(Task directions): Every entry must be given again exactly. Include no pictures.
-=-=-
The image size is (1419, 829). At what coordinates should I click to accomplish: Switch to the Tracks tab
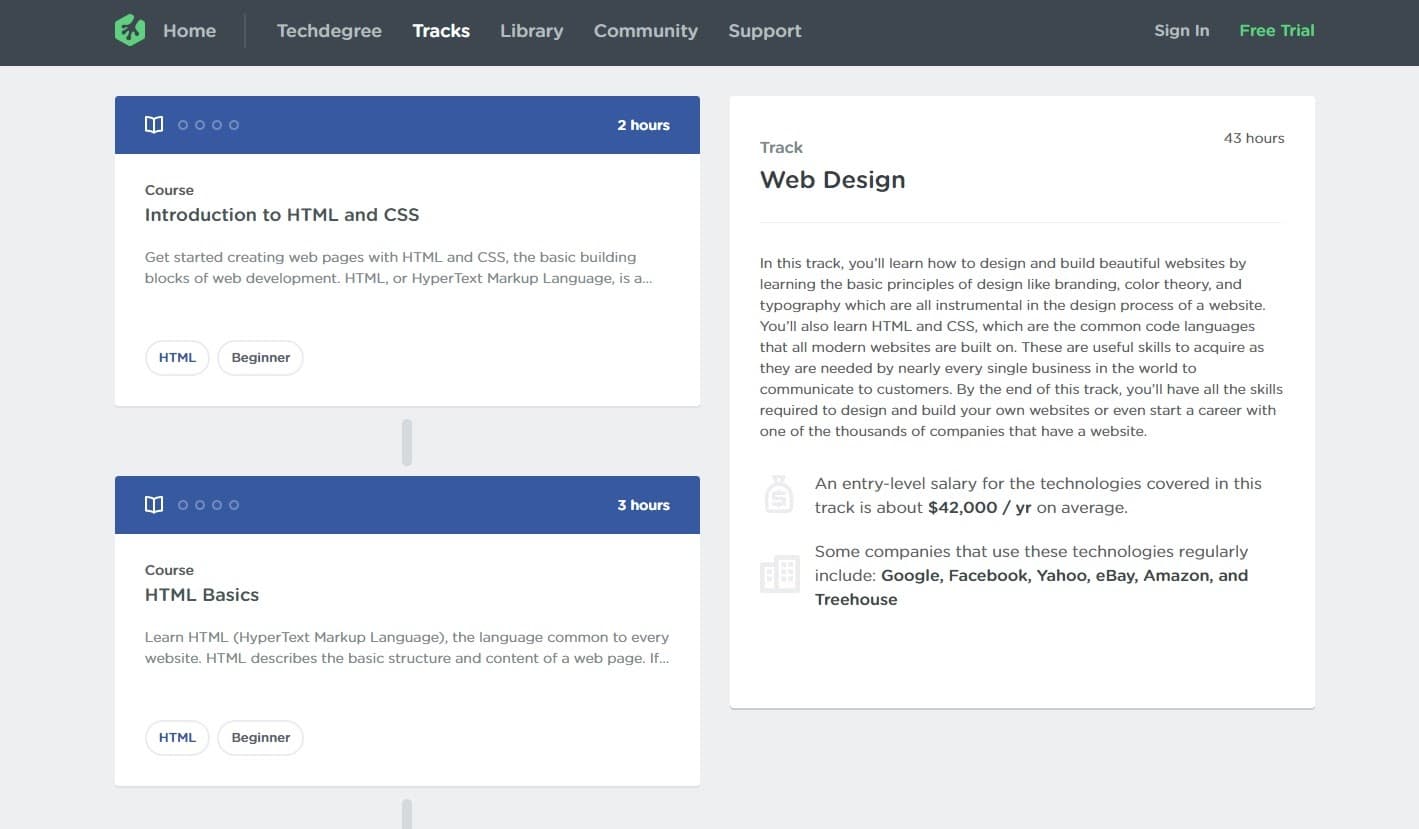click(x=441, y=31)
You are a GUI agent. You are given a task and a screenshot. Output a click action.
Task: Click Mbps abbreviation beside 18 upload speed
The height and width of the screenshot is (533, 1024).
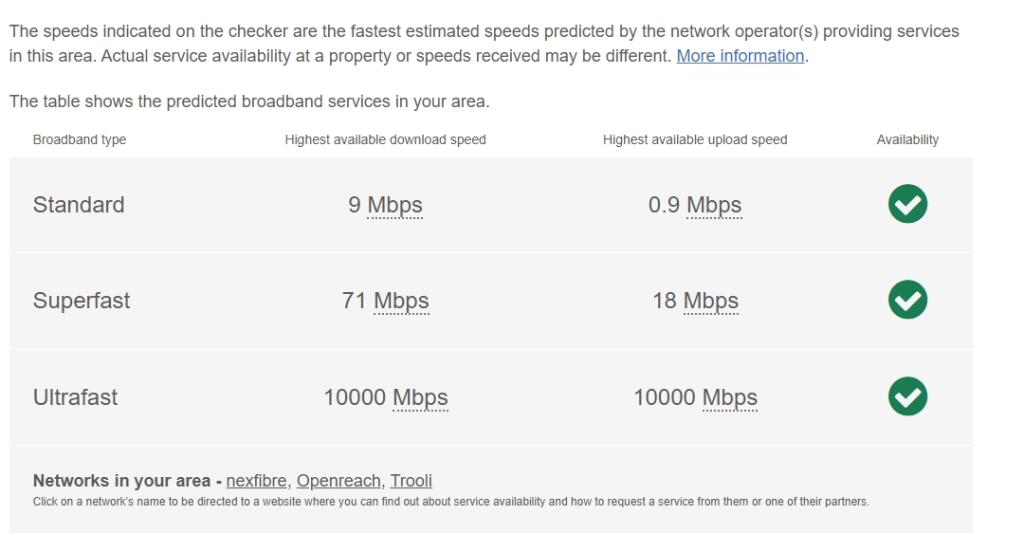pos(711,302)
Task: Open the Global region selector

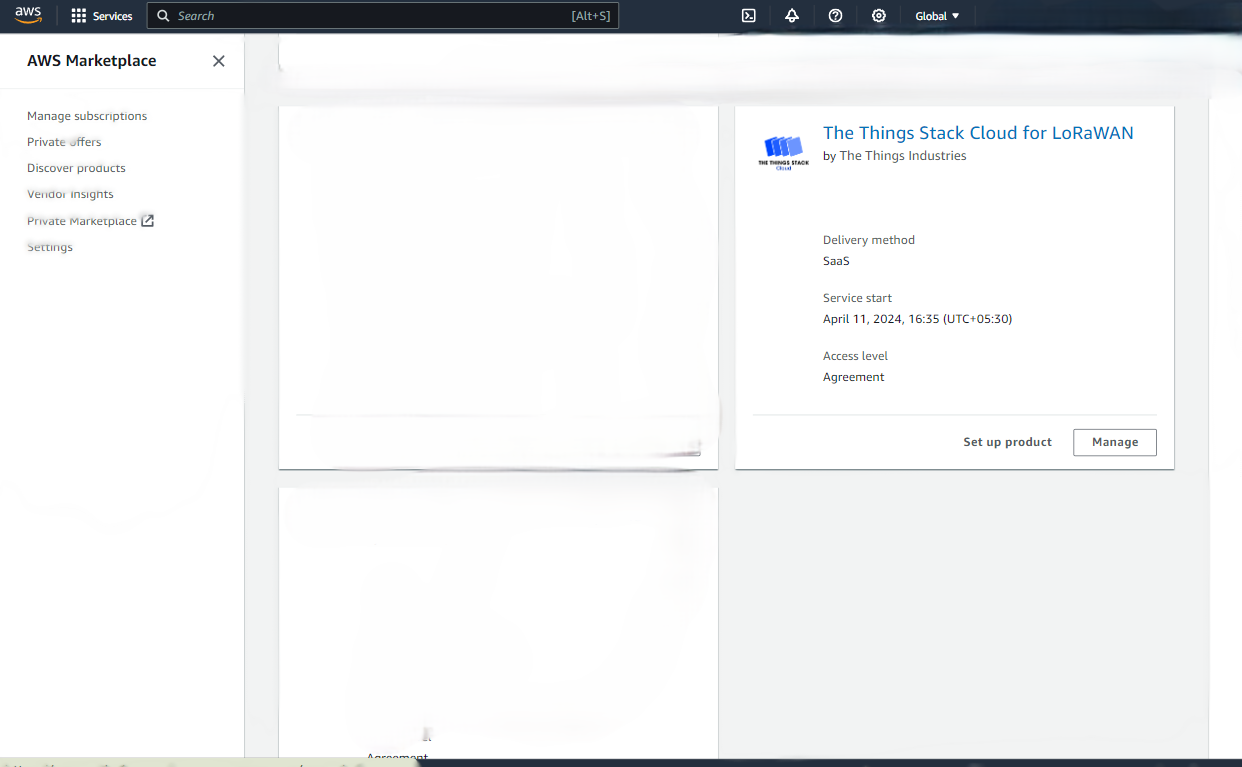Action: 937,15
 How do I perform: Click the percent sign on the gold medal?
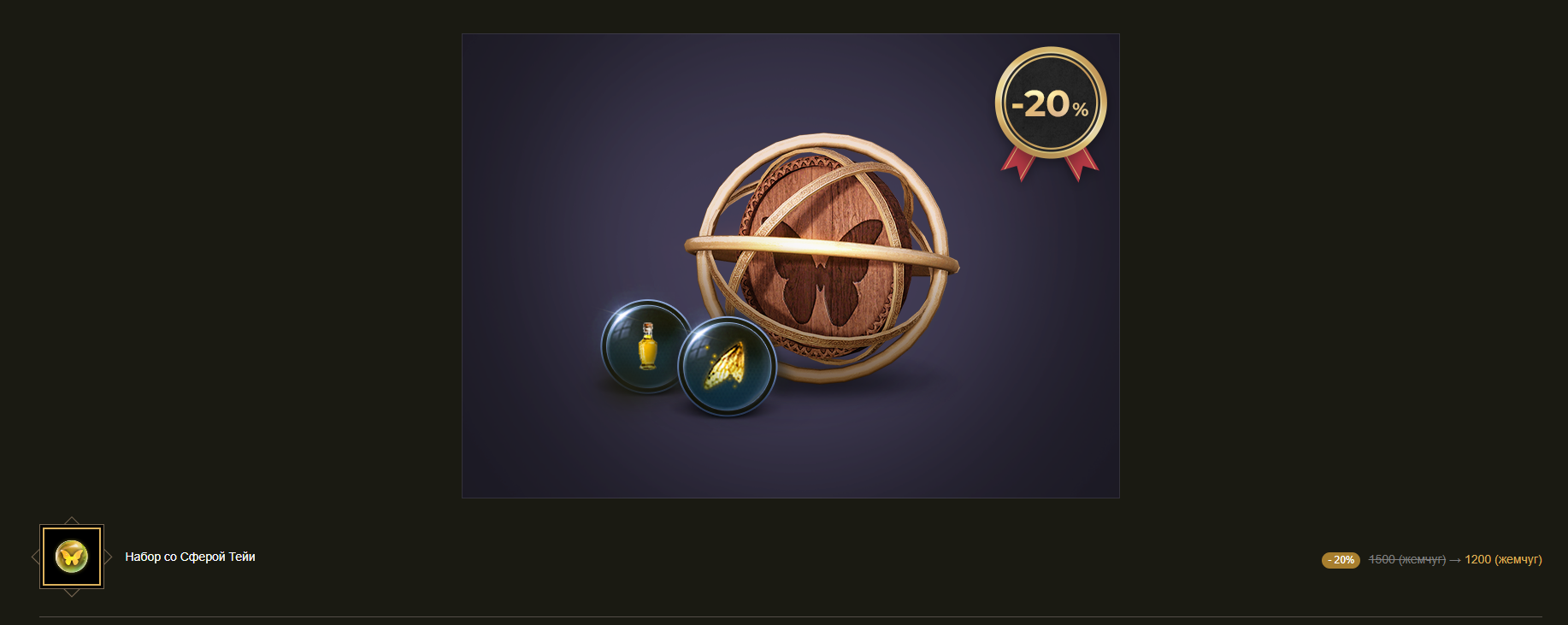[x=1081, y=109]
-=-=-
(Expected answer):
The image size is (1419, 829). At what coordinates should I click to accomplish: Switch to the Tracks tab
click(x=441, y=31)
You are a GUI agent. You are given a task and a screenshot. Output a click action.
Task: Click Mbps abbreviation beside 18 upload speed
The height and width of the screenshot is (533, 1024).
pos(711,302)
Task: Open the Global region selector

Action: 937,15
 How do I perform: Click the percent sign on the gold medal?
[x=1081, y=109]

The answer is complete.